> **Task objective**
Exactly the lines from the one with "Home (45, 163)" to the end of the entries should appear in your answer, retyped word for word.

Dataset excerpts Block Start

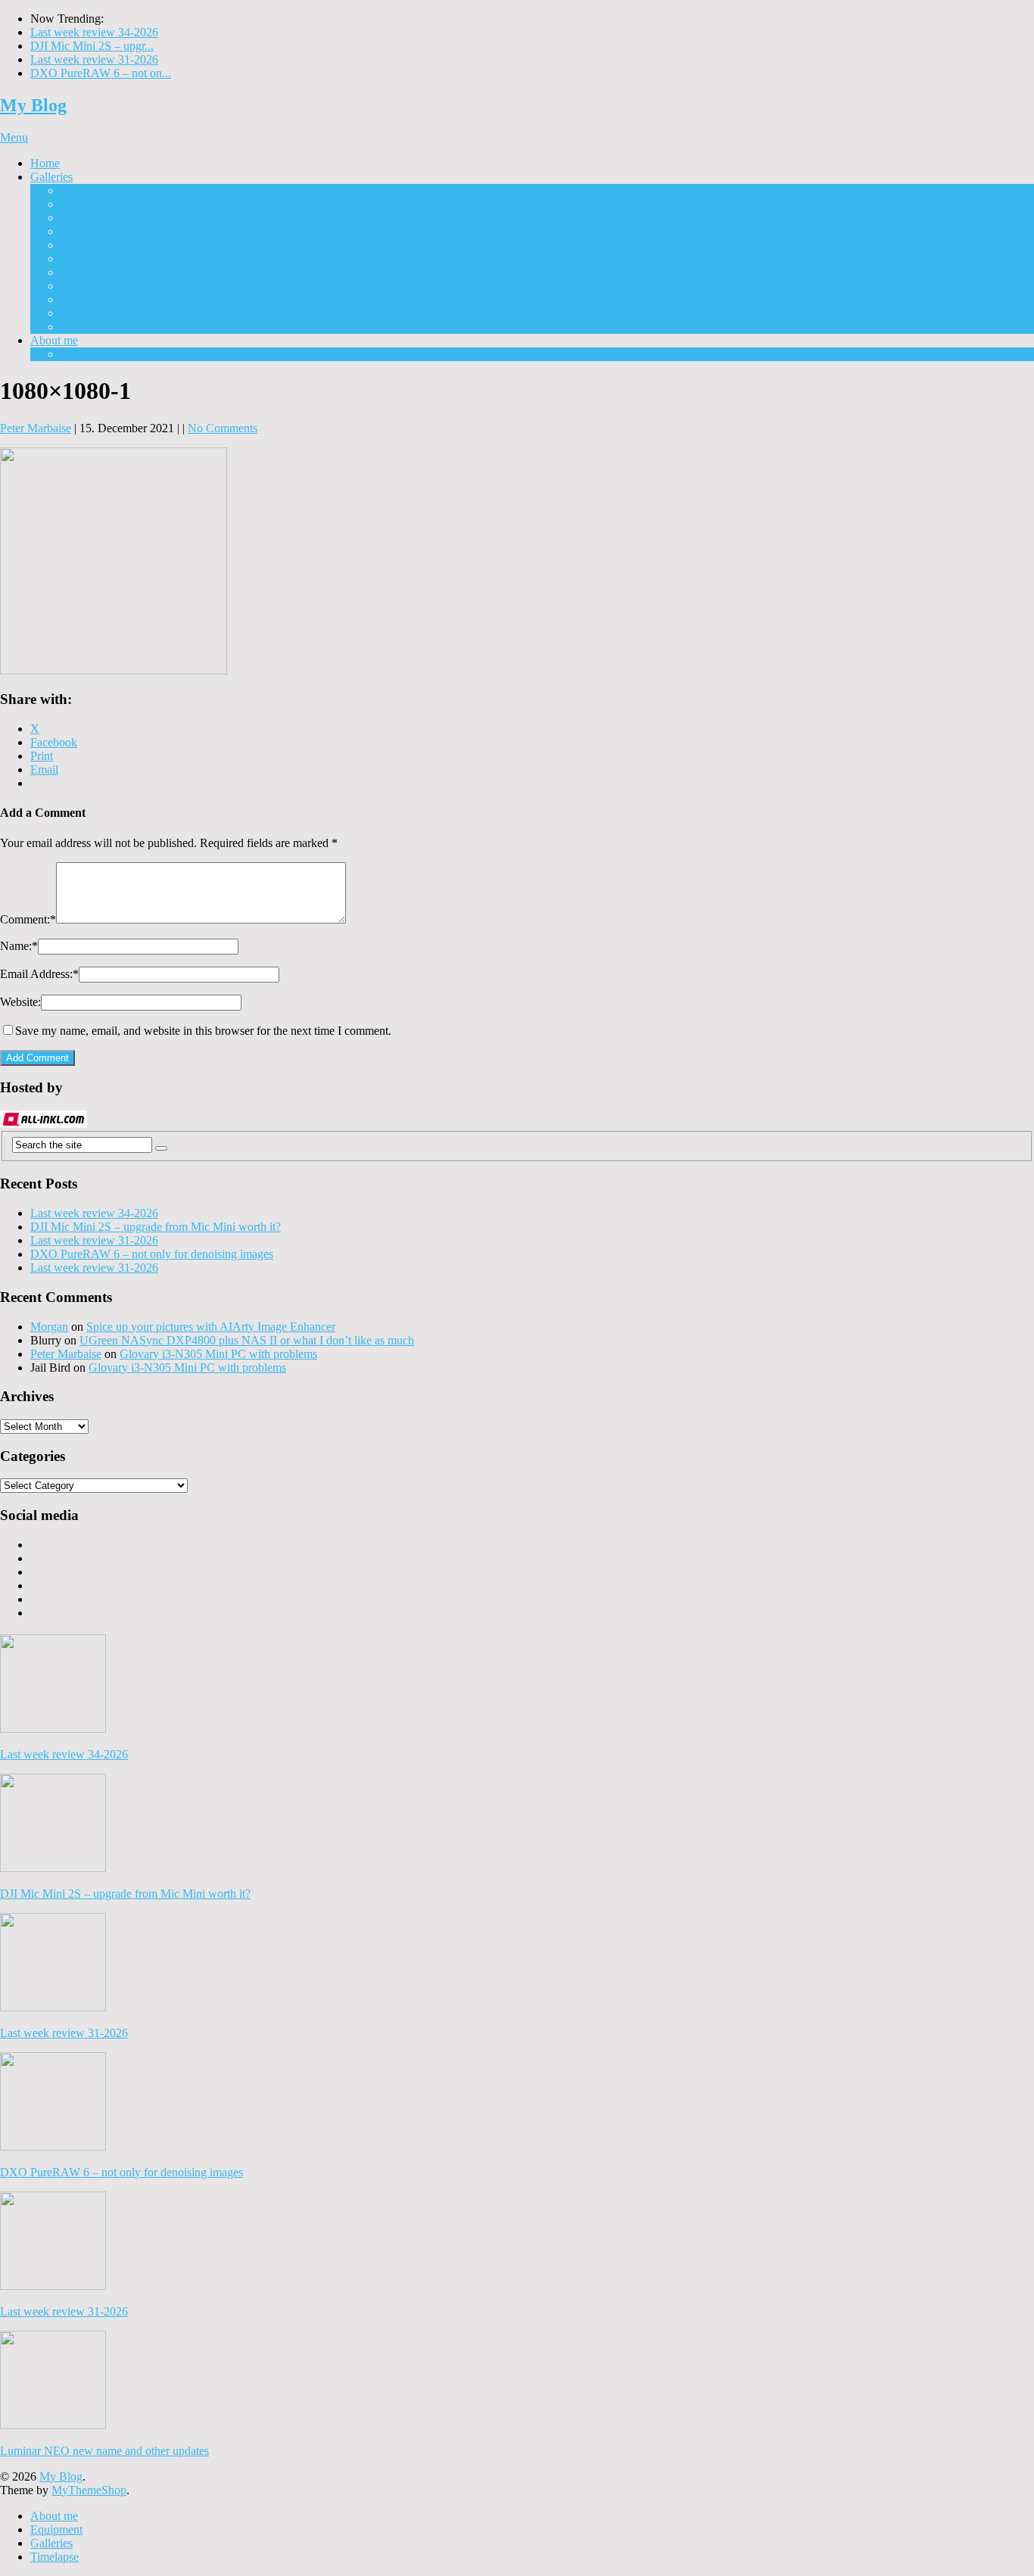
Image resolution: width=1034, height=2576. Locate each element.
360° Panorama (97, 285)
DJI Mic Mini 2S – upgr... (92, 45)
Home (45, 163)
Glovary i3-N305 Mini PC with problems (218, 1353)
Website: (20, 1001)
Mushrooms (89, 244)
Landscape (86, 258)
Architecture (90, 204)
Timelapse (85, 326)
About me (54, 340)
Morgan (49, 1326)
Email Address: (39, 973)
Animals (81, 313)
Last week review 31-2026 (94, 59)
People (77, 299)
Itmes (73, 231)
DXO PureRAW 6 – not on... (100, 73)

Dataset excerpts Block End

> **Answer below**
Home (45, 163)
Glovary i3-N305 Mini PC with problems (218, 1353)
Website: (20, 1001)
Mushrooms (89, 244)
Landscape (86, 258)
Architecture (90, 204)
Timelapse (85, 326)
About me (54, 340)
Morgan (49, 1326)
Email Address: (39, 973)
Animals (81, 313)
Last week review 31-2026 (94, 59)
People (77, 299)
Itmes (73, 231)
DXO PureRAW 6 – not on... (100, 73)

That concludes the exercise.